Task item> Transcribe, word for word, the stretch of the passage about the Albuquerque superintendent's resignation from "The resignation ends" through "in the country.".
───── Passage shown
The groups “never had so many complaints about abuse of power against women and minorities as we have received from this superintendent,” said Ralph Arellanes, chairman of the round table and president of the New Mexico chapter of Latin American citizens league. “We are appalled that it has taken this school board this long to act.”
Brooks could not be reached Friday for further comment.
Greater Albuquerque Chamber of Commerce Chairman Del Archuleta commended the board for its leadership in resolving the issue.
“Administrative matters such as this distract from the primary focus of educating our children,” he said in a statement. “We stand ready to be supportive and urge the school board to maintain their focus on the students.”
The resignation ends a rocky tenure for Brooks, who was suspended for three days last year after he compared the state’s education secretary to livestock in a tweet.
Shortly after his suspension, Brooks was taken to a hospital following a domestic call to Bernalillo County sheriff’s officials. Brooks’ wife, Ann, told authorities her husband was on medication for diabetes and other conditions. She said he hallucinates or becomes paranoid when the medications are not balanced.
Brooks served as Wichita superintendent for about 10 years. He left in 2008 to head public schools in Albuquerque. The Albuquerque district has about 86,000 students and is one of the largest districts in the country.
──────────
───── Recorded data
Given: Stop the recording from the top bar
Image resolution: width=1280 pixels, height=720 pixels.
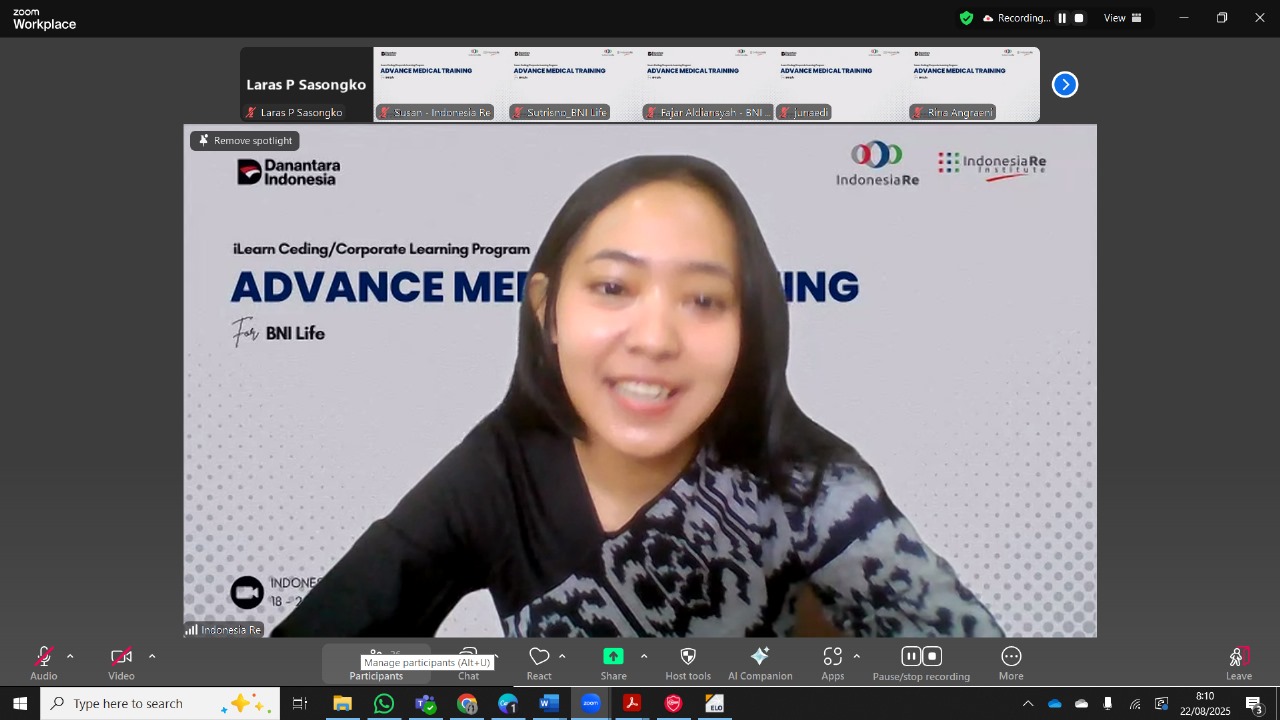Looking at the screenshot, I should click(x=1079, y=18).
──────────
Output of the exercise>
The resignation ends a rocky tenure for Brooks, who was suspended for three days last year after he compared the state’s education secretary to livestock in a tweet.
Shortly after his suspension, Brooks was taken to a hospital following a domestic call to Bernalillo County sheriff’s officials. Brooks’ wife, Ann, told authorities her husband was on medication for diabetes and other conditions. She said he hallucinates or becomes paranoid when the medications are not balanced.
Brooks served as Wichita superintendent for about 10 years. He left in 2008 to head public schools in Albuquerque. The Albuquerque district has about 86,000 students and is one of the largest districts in the country.